Madrid, años 90. Un aprendiz de escritor de 19 años de edad deambula por las majestuosas galerías de la sala pictórica más emblemática de la ciudad. No es la primera vez que lo hace, a pesar de su juventud es ya un visitante asiduo fascinado por los tesoros que cuelgan de sus paredes. Las imágenes se muestran poderosas ante sus ojos trasladando al joven espectador a épocas pasadas de la Historia, a momentos que han quedado congelados para siempre por obra y gracia del arte.
El azar y la costumbre le llevaron a contemplar una vez más las Sagradas Familias del maestro Rafael, en la Sala A del Museo del Prado. Su atención se dirigió en ese momento hacia un cuadro en concreto, un lienzo muy especial al que Felipe IV consideraba la joya de su colección al que puso el sobrenombre de La Perla. El chico se percata de que no es el único admirador del cuadro; junto a él un hombre mayor de aspecto sabio permanecía inmóvil durante largo rato, concentrado en la visión del mismo.
"¿Conoces esa frase que dice que el buen maestro llega sólo cuando el discípulo está preparado?" Estas palabras de origen sufí pronunciadas en voz baja por el misterioso hombre del abrigo negro marcaron el comienzo de un aprendizaje artístico-mágico, un viaje al sentido más enigmático y desconocido de la pintura.
El Maestro enseñó al joven aprendiz a mirar los cuadros y lo inició en ciertos "arcanos del arte". Si la primera función del arte era "acercar al hombre a lo trascendental", se trataba de penetrar en esta dimensión a través de los signos que los grandes genios de la pintura habían plasmado para el que supiera verlos. De este modo el hombre le mostró la lectura oculta que esconden los cuadros, como La Perla de Rafael -en el que las imágenes de Jesús y Juan el Bautista parecen indicar que fueron dos mesías nacidos en Galilea al mismo tiempo- la Gloria de Tiziano -cuadro frente al que entraba en trance el emperador Carlos V- o El jardín de las delicias del Bosco -que podría interpretarse de forma contraria a la tradicional, según el código de los aramitas.

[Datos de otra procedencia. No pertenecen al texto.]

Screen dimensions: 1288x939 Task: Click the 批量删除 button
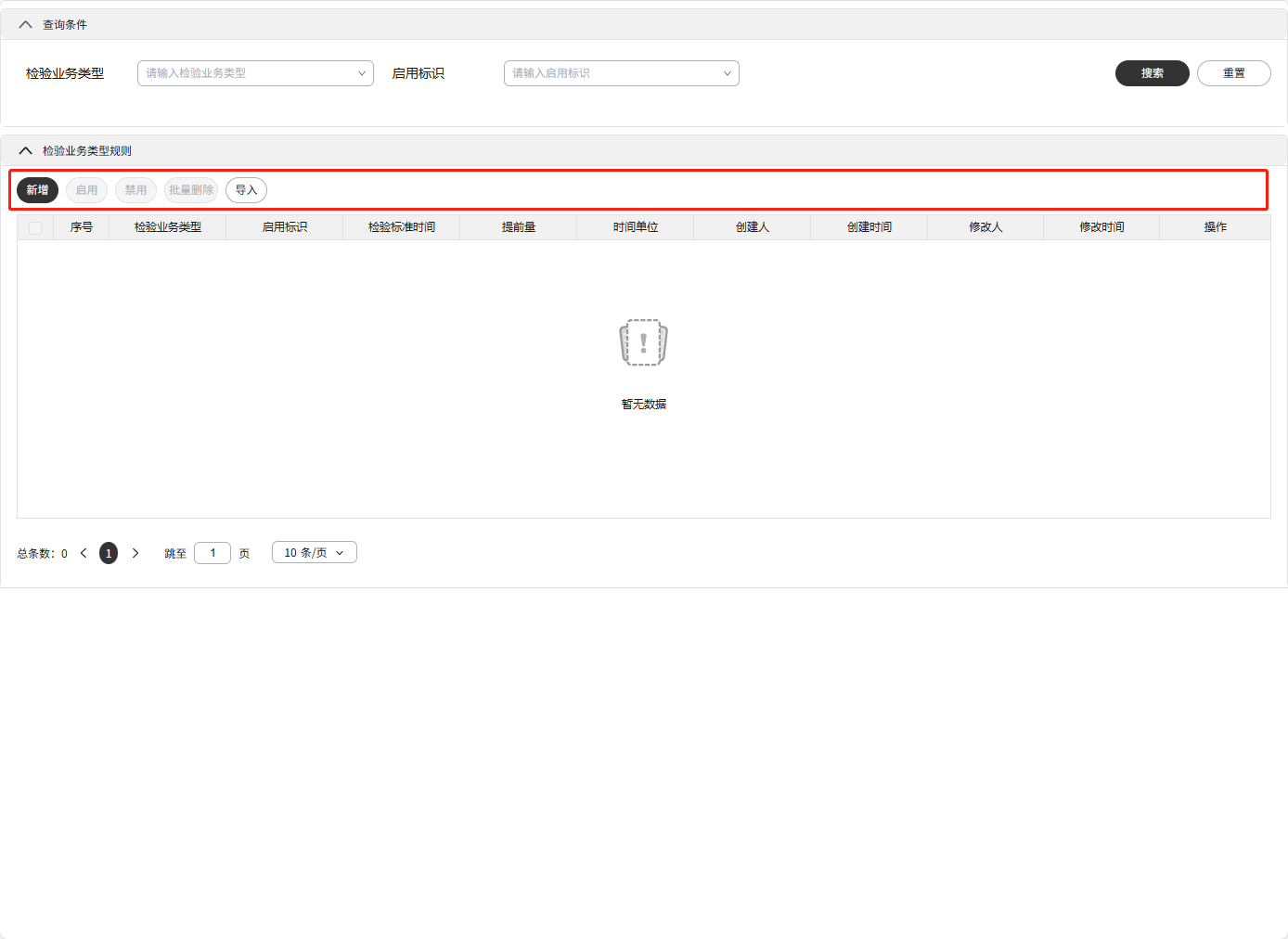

El enigmático Maestro se presentó como el doctor Luis Fovel. Acompañó a su discípulo durante varias jornadas; le esperaba puntualmente cada día, hasta que de repente desapareció. Debía ser una persona de carne y hueso, aunque también podría ser un fantasma o una aparición. Tal vez se tratara de un sueño o fuera producto de la imaginación de este joven aprendiz de escritor, de nombre Javier Sierra, que tuvo la suerte de ser iluminado por un Maestro nada convencional y que ahora, veinte años más tarde, decide compartir con nosotros los secretos que entonces le fueron descubiertos. En todo caso hay algo de lo que estamos seguros: tras la lectura de "El Maestro del Prado" dirigiremos nuestra mirada a las obras de arte con ojos nuevos.